Researchers at Washington University School of Medicine in St. Louis are leading a nationwide study to identify patients with early-stage lung cancer who are at high risk for cancer recurrence, even after surgery and chemotherapy seem to have eliminated their tumours. The research is supported by a $5.3 million grant from the National Cancer Institute of the National Institutes of Health (NIH).
Non-small cell lung cancer is the most common cause of cancer-related death worldwide and is largely caused by smoking. If caught before it spreads to other parts of the body, this type of lung tumor can sometimes be cured with surgery and chemotherapy. But about half of those patients will experience a recurrence of lung cancer, and doctors have no way of identifying which patients are most at risk of having their tumors come back.
“We don’t have a test that we can do right after surgery to analyze the tumor and predict how the cancer will behave in the future, even in early-stage lung cancer,” the lead researcher said. Ramaswamy Govindan, MD, Anheuser Busch Endowed Chair in Medical Oncology at the University of Washington. “This ability to predict recurrence will become even more important as our lung cancer screening programs increase and our imaging technology improves as we diagnose more stage 1 disease. We want to see if we can identify molecules in the tumor – DNA, RNA or proteins, for example – which, when present, predict which tumors will recur and which will not.
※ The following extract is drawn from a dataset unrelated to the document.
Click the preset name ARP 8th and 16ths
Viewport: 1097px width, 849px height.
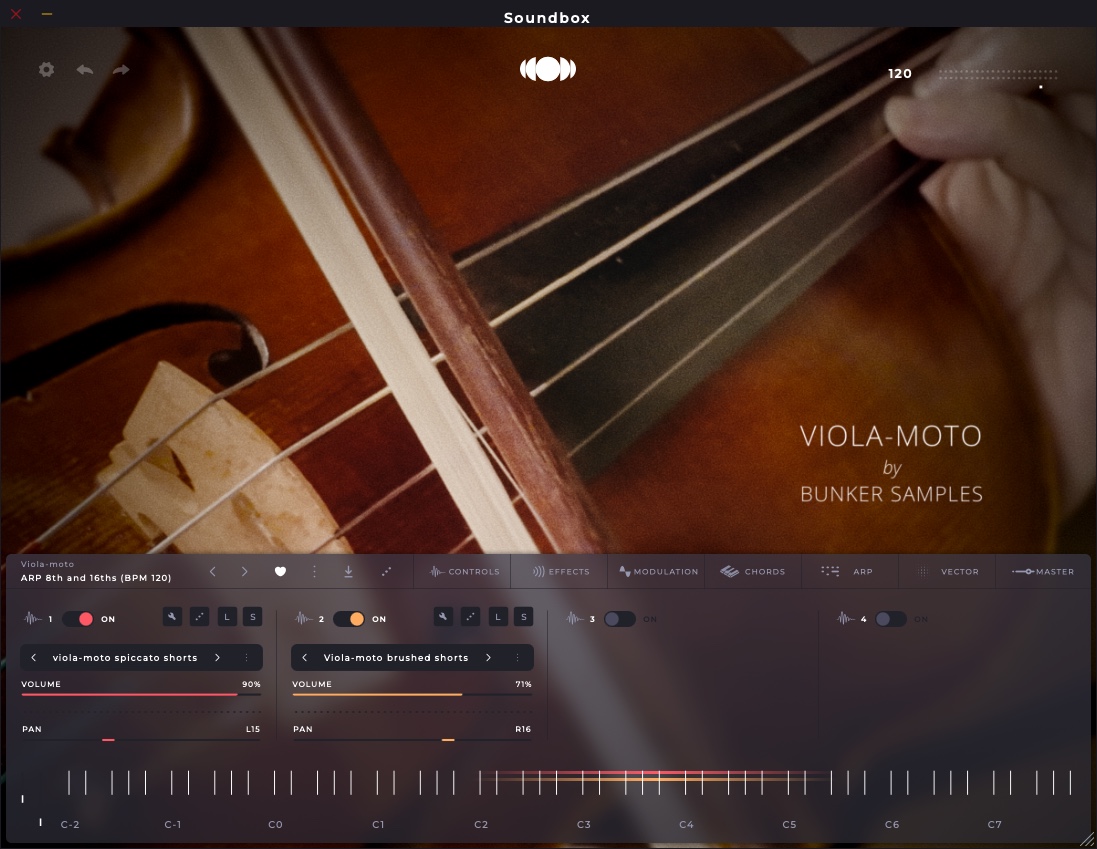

Govindan and his colleagues from Siteman Cancer Center at Barnes-Jewish Hospital and Washington University School of Medicine will analyze tumor samples from patients participating in a group of nationwide clinical trials aimed at improving therapies for lung cancer. The trials, also co-led by Govindan, are being conducted at 1,242 sites across the country and include around 8,000 patients.
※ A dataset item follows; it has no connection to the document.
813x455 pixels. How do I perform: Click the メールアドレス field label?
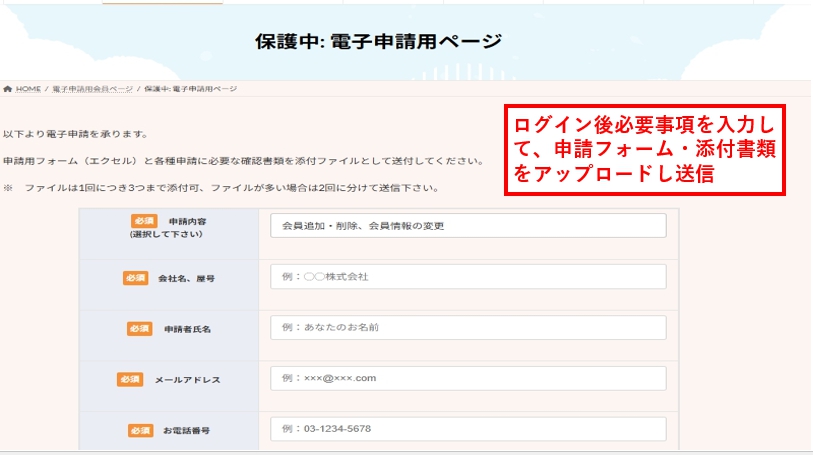pos(187,380)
The suite of Phase 3 trials – called Adjuvant Lung Cancer Enrichment Marker Identification and Sequencing Trials (ALCHEMIST) – includes investigations into the effectiveness of a drug called erlotinib, an EGFR inhibitor for patients with tumor-bearing tumors of a specific mutation in the EGFR embarrassed. Another study will examine the effectiveness of checkpoint immunotherapy for patients who do not have this specific mutation. Patients receiving the experimental therapies will also receive surgery and standard chemotherapy, and their outcomes will be compared to those of patients receiving surgery and standard chemotherapy alone.
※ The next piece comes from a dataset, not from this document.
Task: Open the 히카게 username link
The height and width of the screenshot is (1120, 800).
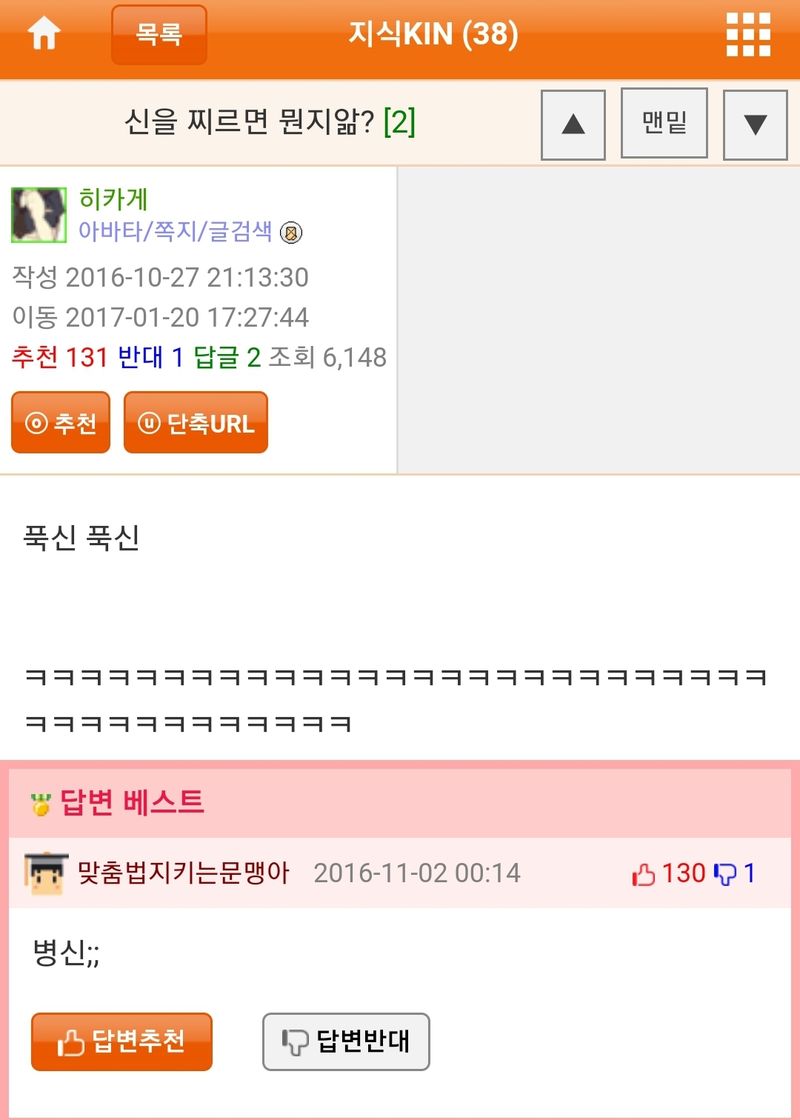Action: click(113, 199)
The new grant will support a Center for Translational Proteogenomics Research, led by the University of Washington and their collaborators at the Broad Institute of MIT and Harvard, which will analyze lung tumors from a representative sample of patients participating in these trials. The analysis will include a deep dive into tumor genomics and proteomics, meaning they will look for emerging patterns at the gene and protein level that could signal that a tumor is likely to come back. The research center is part of the NCI’s Clinical Tumor Proteomics Analysis (CPTAC) Consortium.
“The advantage of doing this analysis within the framework of existing clinical trials is that we can identify patients who will fare poorly not only after standard treatment – surgery and chemotherapy – but also among those who have also received inhibitors of EGFR or immune checkpoint inhibitors in addition to standard therapy,” Govindan said. “It also means that we could use protein-based biomarkers to identify patients who may do well with these various strategies treatment.
“We are optimistic that this comprehensive analysis from well-selected samples collected in a clinical trial will provide the best conditions for discovering biomarkers of cancer recurrence at the gene and protein level,” he said. added. “If we know who is at high risk for recidivism, we can focus our research on that group. We can study the biology of these misbehaving tumors to find out what drives them, which could lead to innovative new therapies.